ПЕРЕДО МНОЙ ЛЕЖИТ ПОСЛЕДНИЙ НОМЕР «ВОЛГИ»
Опубликовано в журнале Новый Мир, номер 1, 2001
КИНООБОЗРЕНИЕ ДМИТРИЯ БЫКОВА
МОСКВА ТОВАРНАЯ
Литературная судьба Владимира Сорокина, при всей его модности и славе, складывается на редкость неудачно. Его тексты становятся достоянием аудитории не вовремя, вне того контекста, в котором создавались и работали. Владимир Новиков не зря пошутил когда-то, что вместе с творениями отечественных постмодернистов придется переиздавать весь корпус литературы соцреализма — или по крайней мере наиболее яркие образцы. Дело забывчиво, тело заплывчиво, и сегодняшний читатель вспоминает о той литературе скорее ностальгически.

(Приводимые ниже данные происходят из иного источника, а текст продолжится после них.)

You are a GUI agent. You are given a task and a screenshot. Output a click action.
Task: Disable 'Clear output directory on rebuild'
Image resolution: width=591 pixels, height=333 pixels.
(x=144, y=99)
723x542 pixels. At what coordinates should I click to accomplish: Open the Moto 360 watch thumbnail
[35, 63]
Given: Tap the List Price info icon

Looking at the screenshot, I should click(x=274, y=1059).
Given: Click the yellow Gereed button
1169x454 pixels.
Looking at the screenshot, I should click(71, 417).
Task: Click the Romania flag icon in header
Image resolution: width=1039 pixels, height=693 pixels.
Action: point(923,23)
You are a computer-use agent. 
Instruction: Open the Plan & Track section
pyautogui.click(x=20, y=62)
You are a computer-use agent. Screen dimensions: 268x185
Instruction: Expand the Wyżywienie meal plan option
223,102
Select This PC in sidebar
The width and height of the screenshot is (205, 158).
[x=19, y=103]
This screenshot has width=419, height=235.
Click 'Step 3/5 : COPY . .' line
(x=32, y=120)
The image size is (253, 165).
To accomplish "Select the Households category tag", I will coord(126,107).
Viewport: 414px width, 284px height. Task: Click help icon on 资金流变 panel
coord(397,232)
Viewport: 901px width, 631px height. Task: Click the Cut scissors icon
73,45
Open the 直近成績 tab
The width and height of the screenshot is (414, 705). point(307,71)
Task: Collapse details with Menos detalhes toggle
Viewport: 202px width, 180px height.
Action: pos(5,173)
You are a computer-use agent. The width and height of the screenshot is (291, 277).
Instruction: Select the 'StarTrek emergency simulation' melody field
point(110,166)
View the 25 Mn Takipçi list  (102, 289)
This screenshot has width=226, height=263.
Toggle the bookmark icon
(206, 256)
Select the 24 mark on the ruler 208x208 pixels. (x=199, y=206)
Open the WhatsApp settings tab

На три года опоздал и фильм А. Зельдовича “Москва” (киностудия “Мосфильм”). Скажем сразу, что традиционный рецензентский подход к этой картине невозможен — как, впрочем, и к большинству нынешних русских фильмов. Планка успела снизиться до такой степени, что самое предъявление фильму (или тексту) традиционных претензий — требования внятности, разнообразия, новизны, социальной точности, эмоционального и смыслового богатства — смотрится невыносимым моветоном. Юрий Гладильщиков — один из немногих кинокритиков, вопреки духу времени приверженных гамбургскому счету, — вообще предложил ввести специальный термин “плохое кино” и разбирать его с точки зрения особой системы ценностей. За это время мы успели ввести отдельные системы ценностей для специфически германовского, специфически кассового, специфически малобюджетного кино; никто не спорит: судить “Титаник” по тем же законам, что и Антониони, по меньшей мере некорректно. Однако есть и чисто профессиональные критерии, которых никто не отменял и без которых произведение искусства не может состояться. “Судить художника по законам, им самим над собою признанным”, возможно только в том случае, если художник вообще признает над собою какие-либо законы, кроме конъюнктурных. Сразу скажем, что фильм Зельдовича для такого разбора непригоден, поскольку чисто эстетических задач, сколько можно судить, режиссер себе не ставил. Фильм “Москва” являет собою трагикомический пример запоздавшей конъюнктуры — жалкое, забавное и поучительное зрелище. Время сделало со стилем жизни поздних девяностых то, чего не сумел сделать с этим стилем Сорокин — превосходный деконструктор и практически никакой конструктор.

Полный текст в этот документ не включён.